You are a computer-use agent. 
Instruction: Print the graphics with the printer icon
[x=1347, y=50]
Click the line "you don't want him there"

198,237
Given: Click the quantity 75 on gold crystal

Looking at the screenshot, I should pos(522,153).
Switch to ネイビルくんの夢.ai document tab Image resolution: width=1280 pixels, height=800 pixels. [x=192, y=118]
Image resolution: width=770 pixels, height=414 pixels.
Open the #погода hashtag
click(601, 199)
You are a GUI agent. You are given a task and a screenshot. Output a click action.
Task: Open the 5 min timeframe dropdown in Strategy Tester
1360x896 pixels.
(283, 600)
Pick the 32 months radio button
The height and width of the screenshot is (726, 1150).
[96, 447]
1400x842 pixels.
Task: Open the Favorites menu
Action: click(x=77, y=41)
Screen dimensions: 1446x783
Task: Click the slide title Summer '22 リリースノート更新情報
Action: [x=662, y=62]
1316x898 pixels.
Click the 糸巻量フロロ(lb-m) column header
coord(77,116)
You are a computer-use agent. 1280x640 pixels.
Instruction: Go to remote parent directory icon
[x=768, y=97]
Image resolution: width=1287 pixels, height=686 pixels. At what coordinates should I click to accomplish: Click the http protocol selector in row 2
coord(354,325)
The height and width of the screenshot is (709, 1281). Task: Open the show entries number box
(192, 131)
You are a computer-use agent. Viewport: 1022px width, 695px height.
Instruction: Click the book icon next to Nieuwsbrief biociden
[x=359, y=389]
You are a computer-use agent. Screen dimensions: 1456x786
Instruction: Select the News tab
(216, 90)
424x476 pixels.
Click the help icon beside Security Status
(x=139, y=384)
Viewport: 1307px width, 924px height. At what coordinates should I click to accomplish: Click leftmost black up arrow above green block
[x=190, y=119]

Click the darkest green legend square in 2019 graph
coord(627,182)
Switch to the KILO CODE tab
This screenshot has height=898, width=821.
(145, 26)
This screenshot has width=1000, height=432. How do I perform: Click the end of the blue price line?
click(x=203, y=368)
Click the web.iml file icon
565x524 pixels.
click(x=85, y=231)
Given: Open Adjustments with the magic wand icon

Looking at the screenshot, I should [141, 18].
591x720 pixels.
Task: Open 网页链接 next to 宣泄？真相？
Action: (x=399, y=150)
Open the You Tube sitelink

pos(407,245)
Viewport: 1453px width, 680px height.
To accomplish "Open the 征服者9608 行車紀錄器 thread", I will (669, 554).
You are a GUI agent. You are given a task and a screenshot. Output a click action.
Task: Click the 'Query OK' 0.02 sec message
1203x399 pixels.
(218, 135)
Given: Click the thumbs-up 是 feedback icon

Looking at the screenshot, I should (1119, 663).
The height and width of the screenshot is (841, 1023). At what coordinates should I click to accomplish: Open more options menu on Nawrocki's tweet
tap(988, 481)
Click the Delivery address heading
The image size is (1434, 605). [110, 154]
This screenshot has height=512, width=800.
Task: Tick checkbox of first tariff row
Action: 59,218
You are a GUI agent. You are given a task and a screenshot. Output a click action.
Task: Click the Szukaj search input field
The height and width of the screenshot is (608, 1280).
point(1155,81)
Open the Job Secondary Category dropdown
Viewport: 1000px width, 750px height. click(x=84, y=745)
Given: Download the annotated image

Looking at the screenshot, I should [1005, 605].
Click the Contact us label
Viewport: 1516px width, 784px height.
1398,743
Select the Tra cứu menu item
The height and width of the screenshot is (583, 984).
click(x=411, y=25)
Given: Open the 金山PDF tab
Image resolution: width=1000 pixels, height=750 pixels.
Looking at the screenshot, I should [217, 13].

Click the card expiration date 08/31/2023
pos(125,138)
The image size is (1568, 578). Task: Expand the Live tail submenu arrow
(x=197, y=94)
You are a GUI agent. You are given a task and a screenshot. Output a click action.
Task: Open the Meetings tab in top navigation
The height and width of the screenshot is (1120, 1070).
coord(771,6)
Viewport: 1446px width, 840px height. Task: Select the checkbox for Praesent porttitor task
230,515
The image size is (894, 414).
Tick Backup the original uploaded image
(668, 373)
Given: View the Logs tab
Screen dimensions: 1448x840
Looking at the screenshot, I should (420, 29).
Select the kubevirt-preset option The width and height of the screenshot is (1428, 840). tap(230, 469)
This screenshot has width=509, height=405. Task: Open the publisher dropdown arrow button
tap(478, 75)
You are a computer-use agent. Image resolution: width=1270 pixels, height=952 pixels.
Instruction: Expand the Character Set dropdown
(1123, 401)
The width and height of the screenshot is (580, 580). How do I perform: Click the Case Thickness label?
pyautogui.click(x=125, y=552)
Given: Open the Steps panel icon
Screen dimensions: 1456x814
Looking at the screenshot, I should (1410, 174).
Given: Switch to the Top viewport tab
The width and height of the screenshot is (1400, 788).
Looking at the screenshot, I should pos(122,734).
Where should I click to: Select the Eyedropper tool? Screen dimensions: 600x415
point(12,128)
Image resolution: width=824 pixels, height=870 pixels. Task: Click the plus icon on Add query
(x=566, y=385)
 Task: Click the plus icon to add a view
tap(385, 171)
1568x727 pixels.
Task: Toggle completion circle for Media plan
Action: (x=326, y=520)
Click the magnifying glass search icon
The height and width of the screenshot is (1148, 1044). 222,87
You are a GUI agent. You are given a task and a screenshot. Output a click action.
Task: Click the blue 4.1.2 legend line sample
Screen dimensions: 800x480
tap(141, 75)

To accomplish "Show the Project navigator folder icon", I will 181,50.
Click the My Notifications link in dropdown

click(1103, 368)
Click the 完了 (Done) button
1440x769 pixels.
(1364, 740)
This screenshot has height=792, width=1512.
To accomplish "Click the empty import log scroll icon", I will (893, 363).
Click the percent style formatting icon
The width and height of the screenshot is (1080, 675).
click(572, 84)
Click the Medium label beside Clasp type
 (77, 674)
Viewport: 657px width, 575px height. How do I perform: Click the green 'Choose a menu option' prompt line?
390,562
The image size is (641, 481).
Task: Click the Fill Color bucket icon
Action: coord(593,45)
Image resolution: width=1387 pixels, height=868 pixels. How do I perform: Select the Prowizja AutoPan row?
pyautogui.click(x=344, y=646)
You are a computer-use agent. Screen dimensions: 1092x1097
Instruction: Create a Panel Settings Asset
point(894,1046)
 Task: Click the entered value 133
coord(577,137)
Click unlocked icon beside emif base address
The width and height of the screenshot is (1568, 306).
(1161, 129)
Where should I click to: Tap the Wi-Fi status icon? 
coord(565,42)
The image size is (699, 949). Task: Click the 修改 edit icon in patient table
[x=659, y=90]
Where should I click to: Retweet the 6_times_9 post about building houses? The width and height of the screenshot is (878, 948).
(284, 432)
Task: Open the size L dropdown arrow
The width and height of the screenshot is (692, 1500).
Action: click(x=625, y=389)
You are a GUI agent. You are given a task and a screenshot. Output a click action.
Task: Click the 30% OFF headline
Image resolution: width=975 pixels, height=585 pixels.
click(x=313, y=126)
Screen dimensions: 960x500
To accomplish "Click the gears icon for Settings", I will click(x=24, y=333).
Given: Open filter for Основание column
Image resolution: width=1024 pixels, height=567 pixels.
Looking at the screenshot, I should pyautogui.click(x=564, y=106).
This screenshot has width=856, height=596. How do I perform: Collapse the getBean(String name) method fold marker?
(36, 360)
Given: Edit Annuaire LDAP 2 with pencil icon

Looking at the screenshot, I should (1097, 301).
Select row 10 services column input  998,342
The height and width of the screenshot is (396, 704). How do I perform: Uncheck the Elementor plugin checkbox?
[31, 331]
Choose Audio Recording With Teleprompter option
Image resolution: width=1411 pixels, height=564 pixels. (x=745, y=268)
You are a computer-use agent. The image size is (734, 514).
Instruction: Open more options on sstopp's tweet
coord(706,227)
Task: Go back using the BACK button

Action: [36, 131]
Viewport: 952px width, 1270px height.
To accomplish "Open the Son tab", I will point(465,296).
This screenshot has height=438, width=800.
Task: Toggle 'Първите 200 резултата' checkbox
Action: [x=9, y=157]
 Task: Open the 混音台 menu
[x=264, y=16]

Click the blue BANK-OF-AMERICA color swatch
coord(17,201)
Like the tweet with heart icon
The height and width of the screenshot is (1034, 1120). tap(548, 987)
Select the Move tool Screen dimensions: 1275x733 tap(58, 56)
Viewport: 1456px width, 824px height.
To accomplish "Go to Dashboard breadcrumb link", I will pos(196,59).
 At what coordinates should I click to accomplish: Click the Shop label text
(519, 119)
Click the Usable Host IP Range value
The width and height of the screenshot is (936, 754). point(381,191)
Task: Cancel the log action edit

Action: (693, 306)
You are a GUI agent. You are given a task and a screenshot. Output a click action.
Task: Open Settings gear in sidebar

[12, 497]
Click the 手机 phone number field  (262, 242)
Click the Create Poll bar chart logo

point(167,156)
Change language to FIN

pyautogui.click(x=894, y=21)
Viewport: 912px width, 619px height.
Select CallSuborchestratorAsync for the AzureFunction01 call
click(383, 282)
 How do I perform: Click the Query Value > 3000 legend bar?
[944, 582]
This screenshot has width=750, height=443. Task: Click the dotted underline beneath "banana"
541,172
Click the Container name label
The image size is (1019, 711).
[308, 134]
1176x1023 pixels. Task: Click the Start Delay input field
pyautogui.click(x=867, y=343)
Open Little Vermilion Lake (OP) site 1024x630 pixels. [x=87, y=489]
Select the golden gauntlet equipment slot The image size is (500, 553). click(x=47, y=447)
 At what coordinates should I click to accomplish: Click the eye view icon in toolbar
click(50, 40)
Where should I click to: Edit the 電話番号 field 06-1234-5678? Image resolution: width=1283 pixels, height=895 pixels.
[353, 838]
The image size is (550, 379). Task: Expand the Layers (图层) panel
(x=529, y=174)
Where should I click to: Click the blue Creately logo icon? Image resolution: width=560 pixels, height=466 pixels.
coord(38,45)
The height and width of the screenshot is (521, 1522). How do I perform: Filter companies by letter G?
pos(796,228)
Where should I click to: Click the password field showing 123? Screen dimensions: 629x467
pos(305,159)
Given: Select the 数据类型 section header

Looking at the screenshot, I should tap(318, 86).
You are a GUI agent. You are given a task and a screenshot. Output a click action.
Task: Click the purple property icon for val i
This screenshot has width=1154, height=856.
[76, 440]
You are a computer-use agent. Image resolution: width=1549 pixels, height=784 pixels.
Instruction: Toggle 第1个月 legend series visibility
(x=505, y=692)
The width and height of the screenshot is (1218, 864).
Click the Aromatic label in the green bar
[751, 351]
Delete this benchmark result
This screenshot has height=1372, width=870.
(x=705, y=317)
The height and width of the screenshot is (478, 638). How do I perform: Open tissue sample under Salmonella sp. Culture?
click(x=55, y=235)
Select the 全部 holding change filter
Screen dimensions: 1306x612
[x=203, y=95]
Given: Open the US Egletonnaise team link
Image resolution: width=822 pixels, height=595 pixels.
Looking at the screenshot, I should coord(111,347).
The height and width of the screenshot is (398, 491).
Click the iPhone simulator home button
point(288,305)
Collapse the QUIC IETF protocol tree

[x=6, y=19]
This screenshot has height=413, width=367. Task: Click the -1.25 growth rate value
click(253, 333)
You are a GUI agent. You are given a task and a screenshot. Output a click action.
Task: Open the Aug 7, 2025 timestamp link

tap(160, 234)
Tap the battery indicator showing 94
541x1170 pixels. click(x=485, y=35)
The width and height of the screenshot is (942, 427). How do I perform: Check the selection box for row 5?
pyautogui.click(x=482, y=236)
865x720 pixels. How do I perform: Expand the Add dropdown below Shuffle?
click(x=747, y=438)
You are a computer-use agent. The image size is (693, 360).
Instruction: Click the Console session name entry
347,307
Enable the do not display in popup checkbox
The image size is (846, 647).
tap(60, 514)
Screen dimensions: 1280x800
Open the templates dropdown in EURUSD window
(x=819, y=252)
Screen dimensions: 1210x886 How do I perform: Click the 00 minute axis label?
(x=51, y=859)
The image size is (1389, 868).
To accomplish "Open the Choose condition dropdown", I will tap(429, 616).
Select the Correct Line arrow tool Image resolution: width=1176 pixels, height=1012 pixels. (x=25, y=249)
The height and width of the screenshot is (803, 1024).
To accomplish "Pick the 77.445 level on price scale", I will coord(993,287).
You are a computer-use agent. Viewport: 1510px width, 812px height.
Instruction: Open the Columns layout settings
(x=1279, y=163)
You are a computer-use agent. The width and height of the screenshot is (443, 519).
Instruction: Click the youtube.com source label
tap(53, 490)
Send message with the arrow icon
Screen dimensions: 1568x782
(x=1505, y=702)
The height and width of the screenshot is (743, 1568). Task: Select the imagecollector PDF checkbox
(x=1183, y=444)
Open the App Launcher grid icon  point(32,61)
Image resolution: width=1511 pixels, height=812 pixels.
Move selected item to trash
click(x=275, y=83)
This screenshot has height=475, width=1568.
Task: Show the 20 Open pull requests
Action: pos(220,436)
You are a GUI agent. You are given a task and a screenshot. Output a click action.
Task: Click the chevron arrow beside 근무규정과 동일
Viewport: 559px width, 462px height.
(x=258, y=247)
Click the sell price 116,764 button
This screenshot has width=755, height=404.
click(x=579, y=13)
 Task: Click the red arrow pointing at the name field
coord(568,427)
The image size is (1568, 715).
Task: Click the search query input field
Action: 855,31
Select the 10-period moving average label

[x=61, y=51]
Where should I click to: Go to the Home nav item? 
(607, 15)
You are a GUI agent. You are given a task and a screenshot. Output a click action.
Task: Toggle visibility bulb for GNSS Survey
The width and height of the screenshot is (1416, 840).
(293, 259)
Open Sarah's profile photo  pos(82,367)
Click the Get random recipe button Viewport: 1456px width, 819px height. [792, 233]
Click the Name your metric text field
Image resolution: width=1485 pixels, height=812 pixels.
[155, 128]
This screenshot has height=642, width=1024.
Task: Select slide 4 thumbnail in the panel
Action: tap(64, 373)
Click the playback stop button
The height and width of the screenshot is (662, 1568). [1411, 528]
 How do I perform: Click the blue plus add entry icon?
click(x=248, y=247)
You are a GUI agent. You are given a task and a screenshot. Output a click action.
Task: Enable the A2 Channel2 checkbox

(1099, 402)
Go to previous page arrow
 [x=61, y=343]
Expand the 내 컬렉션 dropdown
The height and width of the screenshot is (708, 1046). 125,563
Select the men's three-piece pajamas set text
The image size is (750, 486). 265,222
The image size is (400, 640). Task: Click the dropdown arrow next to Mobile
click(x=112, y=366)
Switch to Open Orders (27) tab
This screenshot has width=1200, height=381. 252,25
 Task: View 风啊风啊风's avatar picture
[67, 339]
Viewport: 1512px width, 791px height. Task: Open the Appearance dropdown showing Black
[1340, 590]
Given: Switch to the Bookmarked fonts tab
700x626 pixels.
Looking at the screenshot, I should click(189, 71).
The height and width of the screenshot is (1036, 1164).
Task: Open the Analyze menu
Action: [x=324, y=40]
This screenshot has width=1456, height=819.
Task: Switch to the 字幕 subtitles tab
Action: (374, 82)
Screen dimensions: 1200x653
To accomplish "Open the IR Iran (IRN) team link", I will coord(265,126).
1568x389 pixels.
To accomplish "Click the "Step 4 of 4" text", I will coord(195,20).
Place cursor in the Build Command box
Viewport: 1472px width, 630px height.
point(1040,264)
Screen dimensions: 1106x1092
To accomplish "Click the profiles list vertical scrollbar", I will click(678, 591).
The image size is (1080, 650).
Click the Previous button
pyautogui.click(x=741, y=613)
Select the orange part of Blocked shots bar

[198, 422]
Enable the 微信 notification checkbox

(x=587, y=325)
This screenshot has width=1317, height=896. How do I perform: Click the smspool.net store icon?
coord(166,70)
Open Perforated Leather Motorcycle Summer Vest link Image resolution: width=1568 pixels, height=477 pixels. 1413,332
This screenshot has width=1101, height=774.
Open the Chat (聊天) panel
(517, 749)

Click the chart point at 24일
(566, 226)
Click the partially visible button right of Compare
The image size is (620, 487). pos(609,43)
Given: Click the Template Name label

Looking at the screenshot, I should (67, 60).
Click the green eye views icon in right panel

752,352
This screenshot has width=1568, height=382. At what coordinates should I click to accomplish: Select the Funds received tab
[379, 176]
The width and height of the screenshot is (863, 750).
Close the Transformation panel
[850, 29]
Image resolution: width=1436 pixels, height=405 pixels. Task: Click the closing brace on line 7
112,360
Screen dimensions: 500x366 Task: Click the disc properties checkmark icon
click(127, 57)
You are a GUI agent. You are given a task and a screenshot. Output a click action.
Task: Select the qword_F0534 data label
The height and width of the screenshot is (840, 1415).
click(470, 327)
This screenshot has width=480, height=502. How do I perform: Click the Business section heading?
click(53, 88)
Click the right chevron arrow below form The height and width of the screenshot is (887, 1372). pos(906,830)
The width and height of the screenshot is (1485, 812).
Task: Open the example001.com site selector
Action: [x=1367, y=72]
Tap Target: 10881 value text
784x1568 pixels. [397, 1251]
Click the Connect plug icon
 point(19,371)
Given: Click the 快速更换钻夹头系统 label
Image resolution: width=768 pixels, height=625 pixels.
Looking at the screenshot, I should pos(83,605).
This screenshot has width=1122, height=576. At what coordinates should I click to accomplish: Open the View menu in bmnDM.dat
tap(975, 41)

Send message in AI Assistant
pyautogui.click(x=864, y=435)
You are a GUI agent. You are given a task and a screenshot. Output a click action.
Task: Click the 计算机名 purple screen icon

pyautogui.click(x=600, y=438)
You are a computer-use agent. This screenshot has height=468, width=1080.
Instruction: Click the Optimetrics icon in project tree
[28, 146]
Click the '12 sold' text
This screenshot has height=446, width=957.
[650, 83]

==============================

## Activity
In the material, count each line that holds the string "computer", and report only how many there are.

## Task response
12